In 1970, Rahe conducted a subsequent study to examine life events as a predictor of later illness. He monitored the health status of U.S. Navy personnel as they served on a tour of duty. The participants were hence confined to a limited environment in which their differing experiences of life events might be expected to be a key factor in explaining varying stress levels.
Over the course of the study, Rahe used the SRRS to obtain a record of the life events that participants had experienced whilst on duty. Comparing life events with each participant’s health status, Rahe found a limited but positive correlation between the two variables (Rahe et al, 1970).
In 1997, Rahe was awarded the Hans Selye Award in recognition of his contribution to the study of the causes of stress.
Later Research
Some psychologists have questioned the role of major, but rare, life events in people’s everyday experience of stress. Even people who do not experience any of the events listed in Holmes and Rahe’s inventory may still feel stress and eustress.
In the 1980s, researchers’ focus on the causes of stress shifted from occasional, life changing experiences to minor, routine pressures which can lead to stress. Minor events which cause stress were described as hassles, while positive events were termed uplifts.

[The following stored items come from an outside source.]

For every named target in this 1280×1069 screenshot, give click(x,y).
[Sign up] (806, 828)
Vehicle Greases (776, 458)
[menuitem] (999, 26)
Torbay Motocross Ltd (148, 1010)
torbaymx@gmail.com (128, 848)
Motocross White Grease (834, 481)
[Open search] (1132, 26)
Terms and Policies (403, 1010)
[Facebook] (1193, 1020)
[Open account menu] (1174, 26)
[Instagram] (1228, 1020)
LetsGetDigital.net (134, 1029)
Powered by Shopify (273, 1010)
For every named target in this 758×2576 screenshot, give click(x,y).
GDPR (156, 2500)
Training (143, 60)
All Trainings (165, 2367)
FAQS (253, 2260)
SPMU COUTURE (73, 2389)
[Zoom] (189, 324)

Anita Delongis and her colleagues developed the Hassles and Uplifts Scale, a questionnaire to measure the everyday pressures that people endure. Delongis identified a stronger correlation between hassles and participants’ health than with major life events (Delongis et al, 1982).
Learn more about Daily Hassles and Uplifts here
Evaluation
There is little doubt that Holmes and Rahe’s life events can contribute to stress levels. However, the theory fails to account for the differing way in which individuals experience events. For example, a family gathering may be stressful to some people, but for others it may be an opportunity to relax. The assumption that life events affect everyone in the same way fails to take into account individual differences.
The effect that life events have on stress levels can also be moderated by the coping strategies that a person uses to adapt to a demanding event. Whilst some people employ effective coping strategies to help them through a stressful time, others do not, and a life event can be more stressful to them as a result.
For example, a husband who loses his wife may benefit from being able to spend time with family members and close friends. By contrast, someone who does not reach out for social support and isolates themselves during bereavement may find it even more stressful and more difficult to endure.
Holmes and Rahe’s Social Readjustment Rating Scale ignores the way in which these different coping strategies can affect the level of stress induced by life events.